> Task directions
Leave the pictures behind and repeat all the entries exactly.

> Dataset content
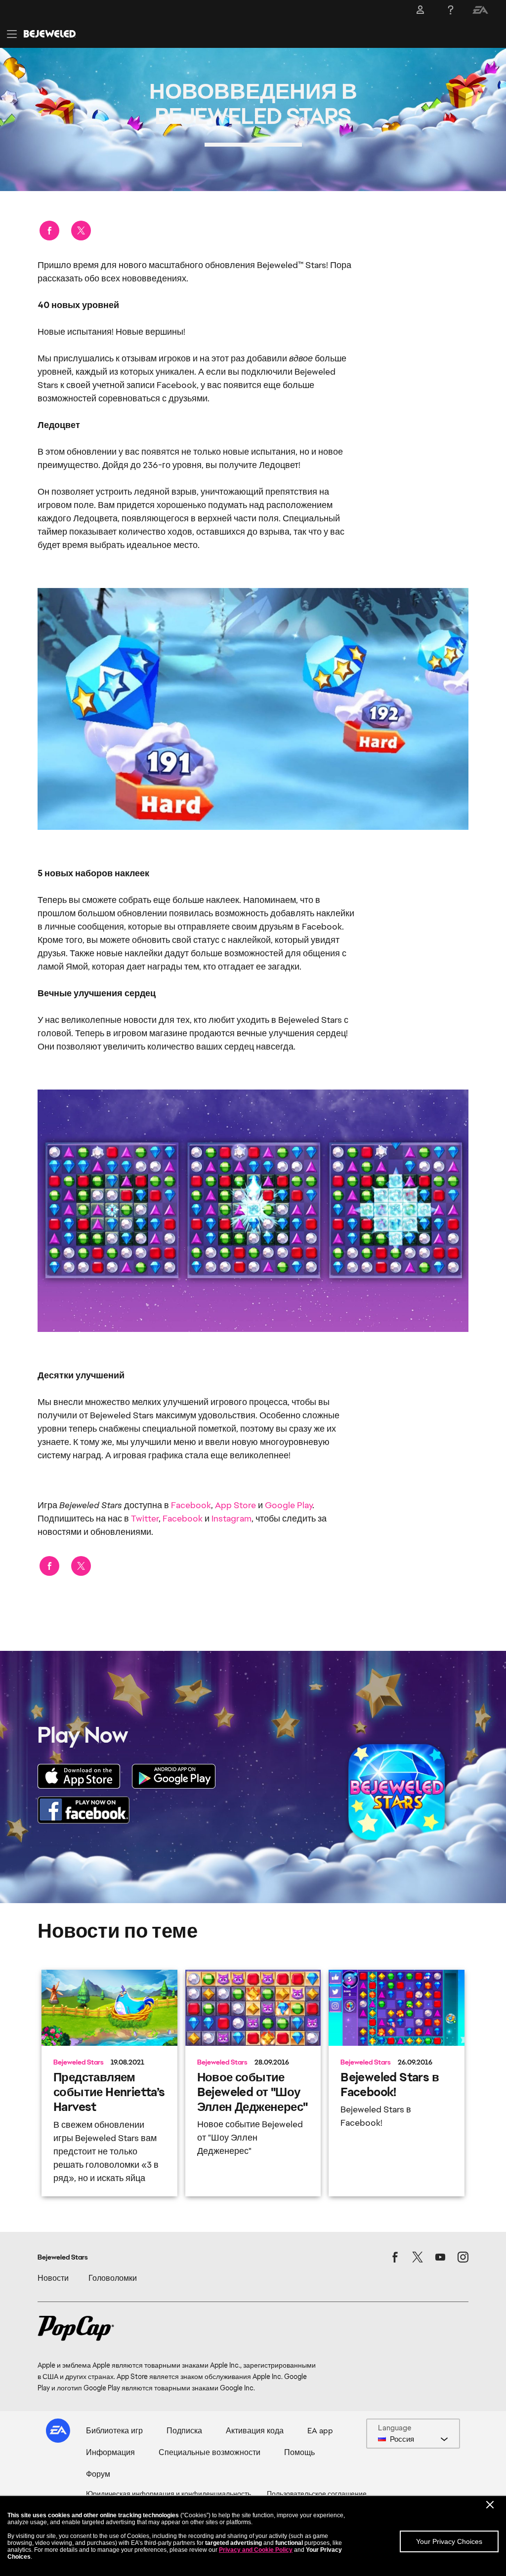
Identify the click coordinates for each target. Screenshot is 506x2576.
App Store (235, 1505)
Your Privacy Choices (449, 2541)
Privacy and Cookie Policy (256, 2549)
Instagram (231, 1518)
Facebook (191, 1505)
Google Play (288, 1505)
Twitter (145, 1518)
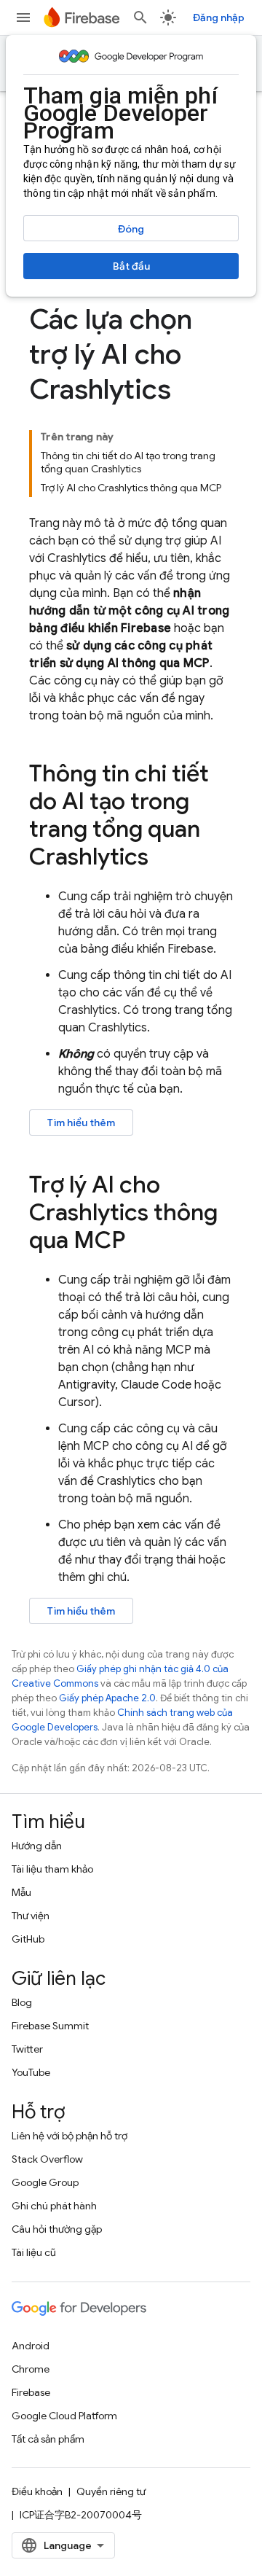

> Written reply
Identify the click coordinates for each target. Screenshot is 506x2576.
App Store (235, 1505)
Your Privacy Choices (449, 2541)
Privacy and Cookie Policy (256, 2549)
Instagram (231, 1518)
Facebook (191, 1505)
Google Play (288, 1505)
Twitter (145, 1518)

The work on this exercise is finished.